Snippet: Reddit Just Wants to be “Fairly Paid” ☇

Shared on June 8, 2023

Scharon Harding for Ars Technica (via Matt Birchler):

As thousands of subreddits prepare to go dark in five days to protest Reddit’s jacked-up API fees, Reddit claims it’s only asking for what’s fair. At the same time, the company is reportedly enacting layoffs and slowing hiring.

Reddit used to provide free access to its API, enabling various developers to build and create apps aimed at improving the Reddit experience. But similar to Twitter, Reddit last month announced that it would start charging apps to access its API.

I’ll echo Matt Birchler’s commentary on this story:

So obviously Reddit has no obligation to provide API access to outside developers, and certainly not for free, but this argument that they need to be “fairly paid” for these is patently ridiculous.

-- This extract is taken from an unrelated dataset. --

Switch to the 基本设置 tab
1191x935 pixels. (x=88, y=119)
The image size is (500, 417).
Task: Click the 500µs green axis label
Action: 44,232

Reddit is burning up a lot of goodwill with this move and for a company that is rumored to be headed towards an IPO, their communications channels absolutely suck, sometimes with employees commenting on threads on behalf of the company:

Last week, a Reddit employee in the r/Redditdev community claimed Apollo’s high-cost expectations were tied to inefficiencies but didn’t specify what those were when Selig asked for clarification. […]

“However, not all apps operate this way today. For example, Apollo requires ~345 requests per user per day, while with a similar number of users and more comment and vote activity per user, the Reddit is Fun app averages ~100 calls per user per day. Apollo as an app is less efficient than its peers and at times has been excessive—probably because it has been free to be so.”

Rather than simply cut off the API, it feels like there’s a large chunk of Reddit’s management that wants third-party apps gone and thought outrageous pricing would be the way to handle it cleanly. Poisoning the well by claiming technical incompetence about Apollo (although no proof that it’s not users that are simply more active) feels like a low-blow.

I really like Reddit, as some of the communities I’m involved with are great places to learn things and hang out with others. I’ll like it a lot less if third-party apps go away and the way they’re handling it really doesn’t sit well with me. I think they’re also failing to realize that no social network is mandatory and it’s really easy for a lot of people to lose interest and move on.

Update: According to Christian Selig, Apollo will shut down on June 30th.